Building Statistical Parametric Multi-speaker Synthesis for Bangladeshi Bangla

Alexander Gutkin

Linne Ha

Martin Jansche

Oddur Kjartansson

Knot Pipatsrisawat

Richard Sproat

5th Workshop on Spoken Language Technologies for Under-resourced languages (SLTU-2016), Procedia Computer Science (Elsevier B.V.), 09--12 May 2016, Yogyakarta, Indonesia, pp. 194-200

Download Google Scholar

Abstract

We present a text-to-speech (TTS) system designed for the dialect of Bengali spoken in Bangladesh. This work is part of an ongoing effort to address the needs of new under-resourced languages. We propose a process for streamlining the bootstrapping of TTS systems for under-resourced languages. First, we use crowdsourcing to collect the data from multiple ordinary speakers, each speaker recording small amount of sentences.
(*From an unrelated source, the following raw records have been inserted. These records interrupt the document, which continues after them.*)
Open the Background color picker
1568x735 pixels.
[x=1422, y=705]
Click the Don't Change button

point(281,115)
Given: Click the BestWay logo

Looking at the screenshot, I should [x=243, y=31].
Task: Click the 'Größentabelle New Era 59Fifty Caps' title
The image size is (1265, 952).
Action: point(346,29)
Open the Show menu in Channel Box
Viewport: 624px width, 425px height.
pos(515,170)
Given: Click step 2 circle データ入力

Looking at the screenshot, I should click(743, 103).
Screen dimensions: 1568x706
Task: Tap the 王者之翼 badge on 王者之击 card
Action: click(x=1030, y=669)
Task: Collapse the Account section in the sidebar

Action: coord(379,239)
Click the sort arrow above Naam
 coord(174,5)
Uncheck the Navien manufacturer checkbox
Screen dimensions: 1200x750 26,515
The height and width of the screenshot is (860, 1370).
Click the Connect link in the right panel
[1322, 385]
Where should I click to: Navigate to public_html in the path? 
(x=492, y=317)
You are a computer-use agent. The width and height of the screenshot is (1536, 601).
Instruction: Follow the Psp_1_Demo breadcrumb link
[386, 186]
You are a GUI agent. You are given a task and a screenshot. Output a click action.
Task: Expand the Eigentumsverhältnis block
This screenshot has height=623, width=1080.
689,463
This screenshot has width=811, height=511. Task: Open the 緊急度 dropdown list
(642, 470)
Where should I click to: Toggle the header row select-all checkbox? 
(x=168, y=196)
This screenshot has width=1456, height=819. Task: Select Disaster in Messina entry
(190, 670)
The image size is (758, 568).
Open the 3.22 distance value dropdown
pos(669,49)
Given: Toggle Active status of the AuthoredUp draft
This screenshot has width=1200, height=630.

Second, we leverage an existing text normalization system for a related language (Hindi) to bootstrap a linguistic front-end for Bangla. Third, we employ statistical techniques to construct multi-speaker acoustic models using Long Short-term Memory Recurrent Neural Network (LSTM-RNN) and Hidden Markov Model (HMM) approaches. We then describe our experiments that show that the resulting TTS voices score well in terms of their perceived quality as measured by Mean Opinion Score (MOS) evaluations.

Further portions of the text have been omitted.